Pocas reuniones deben haber sido más preparadas con más intermediarios y más mensajeros entre uno y otro que la mantenida durante más de cuatro horas en Waterloo por los presidentes Carles Puigdemont y Artur Mas. Sobre el papel, un único y gran punto del orden del día: el reconocimiento mutuo del activo que cada uno aporta para organizar de una vez por todas una formación política con cara y ojos después del fiasco del PDeCAT, que nunca nadie se ha tomado en serio. La cita con las urnas del pasado 26 de mayo dejó constancia de dos cosas claramente contrapuestas.

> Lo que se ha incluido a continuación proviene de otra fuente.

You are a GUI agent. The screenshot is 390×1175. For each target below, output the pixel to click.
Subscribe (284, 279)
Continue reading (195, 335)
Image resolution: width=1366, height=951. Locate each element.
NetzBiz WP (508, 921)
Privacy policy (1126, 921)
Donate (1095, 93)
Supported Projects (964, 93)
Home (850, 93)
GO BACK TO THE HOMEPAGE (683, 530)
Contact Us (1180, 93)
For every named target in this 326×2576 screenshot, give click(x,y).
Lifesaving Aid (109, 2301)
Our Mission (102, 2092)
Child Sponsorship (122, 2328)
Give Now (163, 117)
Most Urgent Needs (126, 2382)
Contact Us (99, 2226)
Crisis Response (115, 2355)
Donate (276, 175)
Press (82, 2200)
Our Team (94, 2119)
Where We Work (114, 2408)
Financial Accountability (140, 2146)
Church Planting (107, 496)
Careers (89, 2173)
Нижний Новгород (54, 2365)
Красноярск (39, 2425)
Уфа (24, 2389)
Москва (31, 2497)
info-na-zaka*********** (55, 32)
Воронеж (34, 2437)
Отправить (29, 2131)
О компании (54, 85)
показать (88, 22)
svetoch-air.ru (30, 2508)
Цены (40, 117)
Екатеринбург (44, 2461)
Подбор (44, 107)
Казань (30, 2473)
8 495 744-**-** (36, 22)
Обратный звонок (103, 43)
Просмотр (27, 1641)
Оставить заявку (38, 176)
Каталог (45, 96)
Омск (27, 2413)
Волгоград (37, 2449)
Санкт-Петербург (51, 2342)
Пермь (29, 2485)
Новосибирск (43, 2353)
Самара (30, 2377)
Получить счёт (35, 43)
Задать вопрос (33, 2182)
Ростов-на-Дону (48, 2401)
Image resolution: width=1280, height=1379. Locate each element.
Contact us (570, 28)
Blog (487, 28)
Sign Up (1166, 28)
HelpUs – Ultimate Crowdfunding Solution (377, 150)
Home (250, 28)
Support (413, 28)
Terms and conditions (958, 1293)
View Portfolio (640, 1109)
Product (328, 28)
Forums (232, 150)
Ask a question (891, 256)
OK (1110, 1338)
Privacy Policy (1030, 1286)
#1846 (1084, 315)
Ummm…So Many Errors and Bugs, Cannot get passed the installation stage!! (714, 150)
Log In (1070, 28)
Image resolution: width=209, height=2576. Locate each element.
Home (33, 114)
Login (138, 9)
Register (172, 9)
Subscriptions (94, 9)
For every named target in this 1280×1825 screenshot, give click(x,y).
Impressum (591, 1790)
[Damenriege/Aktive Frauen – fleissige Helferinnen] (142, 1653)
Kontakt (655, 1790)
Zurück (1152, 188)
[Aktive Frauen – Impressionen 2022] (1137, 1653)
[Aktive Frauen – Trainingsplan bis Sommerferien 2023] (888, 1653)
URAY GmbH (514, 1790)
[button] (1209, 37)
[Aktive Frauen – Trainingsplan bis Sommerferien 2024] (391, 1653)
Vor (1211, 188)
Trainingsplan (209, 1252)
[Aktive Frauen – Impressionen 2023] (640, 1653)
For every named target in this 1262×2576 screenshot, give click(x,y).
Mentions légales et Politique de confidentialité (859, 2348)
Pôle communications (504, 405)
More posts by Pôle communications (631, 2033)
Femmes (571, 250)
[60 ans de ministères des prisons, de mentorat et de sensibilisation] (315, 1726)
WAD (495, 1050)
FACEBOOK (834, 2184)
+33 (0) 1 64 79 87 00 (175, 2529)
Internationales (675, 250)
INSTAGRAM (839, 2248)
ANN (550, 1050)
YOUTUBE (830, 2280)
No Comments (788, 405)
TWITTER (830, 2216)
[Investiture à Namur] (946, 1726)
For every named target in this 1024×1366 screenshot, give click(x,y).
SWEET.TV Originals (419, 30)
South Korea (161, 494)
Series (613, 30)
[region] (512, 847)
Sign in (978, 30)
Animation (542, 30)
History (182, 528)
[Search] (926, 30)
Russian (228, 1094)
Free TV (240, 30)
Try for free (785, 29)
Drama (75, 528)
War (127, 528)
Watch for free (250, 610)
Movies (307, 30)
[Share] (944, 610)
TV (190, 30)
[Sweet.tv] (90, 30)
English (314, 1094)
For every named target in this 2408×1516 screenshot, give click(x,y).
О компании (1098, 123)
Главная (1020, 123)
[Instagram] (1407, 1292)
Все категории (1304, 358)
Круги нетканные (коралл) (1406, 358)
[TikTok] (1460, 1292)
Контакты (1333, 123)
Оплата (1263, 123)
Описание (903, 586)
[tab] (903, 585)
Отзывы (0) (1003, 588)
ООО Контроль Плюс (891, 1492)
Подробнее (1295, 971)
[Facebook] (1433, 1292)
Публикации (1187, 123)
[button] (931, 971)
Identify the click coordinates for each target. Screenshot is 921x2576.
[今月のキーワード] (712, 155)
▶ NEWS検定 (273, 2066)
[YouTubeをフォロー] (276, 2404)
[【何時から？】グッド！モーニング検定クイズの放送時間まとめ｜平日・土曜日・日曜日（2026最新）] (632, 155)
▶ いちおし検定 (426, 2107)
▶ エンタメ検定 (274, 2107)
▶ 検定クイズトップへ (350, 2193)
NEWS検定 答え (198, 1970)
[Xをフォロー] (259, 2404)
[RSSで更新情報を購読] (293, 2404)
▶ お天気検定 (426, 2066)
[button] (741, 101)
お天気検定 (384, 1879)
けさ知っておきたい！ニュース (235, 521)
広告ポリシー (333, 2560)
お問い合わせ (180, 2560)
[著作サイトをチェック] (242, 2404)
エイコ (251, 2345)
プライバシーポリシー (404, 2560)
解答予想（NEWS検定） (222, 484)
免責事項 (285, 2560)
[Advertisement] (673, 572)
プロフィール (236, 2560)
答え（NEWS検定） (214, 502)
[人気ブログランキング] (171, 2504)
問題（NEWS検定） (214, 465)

Por un lado, el resultado en las municipales de Junts per Catalunya fue malo, sin paliativo alguno que permita una lectura diferente. Esquerra Republicana se adueñó de posiciones históricas de la antigua Convergència en muchas zonas de Catalunya y solo los alcaldes con mucho peso específico en sus municipios lograron revertir esta tendencia.

Por otro lado, ante este mal resultado electoral en las municipales, Puigdemont arrasó en las elecciones europeas, confirmando así que conserva buena parte del tirón electoral. Dicho de otra manera, los problemas residen básicamente, para estos dirigentes, en la formación política y no tanto en el candidato. Como que tanto el resultado en las municipales como en las europeas hacía un cierto tiempo que se veía venir —sobre todo el primero— la coincidencia entre los dirigentes de Junts per Catalunya de que era necesario un golpe de timón estaba muy asentada. Las municipales, en todo caso, han servido para verle las orejas al lobo y provocar una reunión que hacía mucho que tenían pendiente y que a ambos les daba una cierta pereza celebrar. Puigdemont y Mas mantienen una relación curiosa: de exquisita corrección en público, de respeto hacia el otro en privado pero de escasa interlocución desde que el primero tuvo que exiliarse en Waterloo. Nada que ver, por ejemplo, con la del president Quim Torra y Artur Mas que, en la práctica, es inexistente por decisión del primero, que no ha recogido ninguno de los ofrecimientos para reunirse con el expresident de la Generalitat.

Esa relación histórica entre Puigdemont y Mas, que no deja de ser quien escogió en enero de 2016 al primero para ocupar su puesto en la Generalitat, ha sido clave para que el encuentro de este miércoles fuera transparente, transcurriera sin reproches y los acuerdos fueran fáciles. El papel de Mas se irá definiendo, no será un primus inter pares con Puigdemont, que conserva un liderazgo incuestionable, pero tendrá la auctoritas suficiente para imponer determinadas decisiones muy centradas en el partido pero no exclusivamente en Junts per Catalunya y una interlocución puertas afuera para la que no es necesario tener un cargo determinado. Es obvio que el retorno de Mas, si alguna vez se fue del todo, tendrá consecuencias. Pero parece difícil, dada la complicidad que demostraron este miércoles ambos presidentes, que la hoja de ruta que han trazado no la vayan a llevar a buen término. Entre los objetivos que Puigdemont y Mas se han fijado está no perder ninguno de los activos que últimamente sa han incorporado a JxCat.

Una última cosa: aunque este movimiento tiene obviamente un componente electoral después de la victoria de ERC en las municipales, el horizonte de unos comicios en Catalunya no está a la vuelta de la esquina. Puigdemont y Mas no quieren nuevas elecciones para este año y cuentan con que Esquerra, que hasta la fecha no ha dicho lo contrario, esté de acuerdo. Gobernar en estas condiciones de pérdida de mayoría parlamentaria y falta de apoyos para aprobar cuestiones básicas como los presupuestos hacen enormemente complicado sostener una legislatura. Pero la voluntad, cuando menos, existe.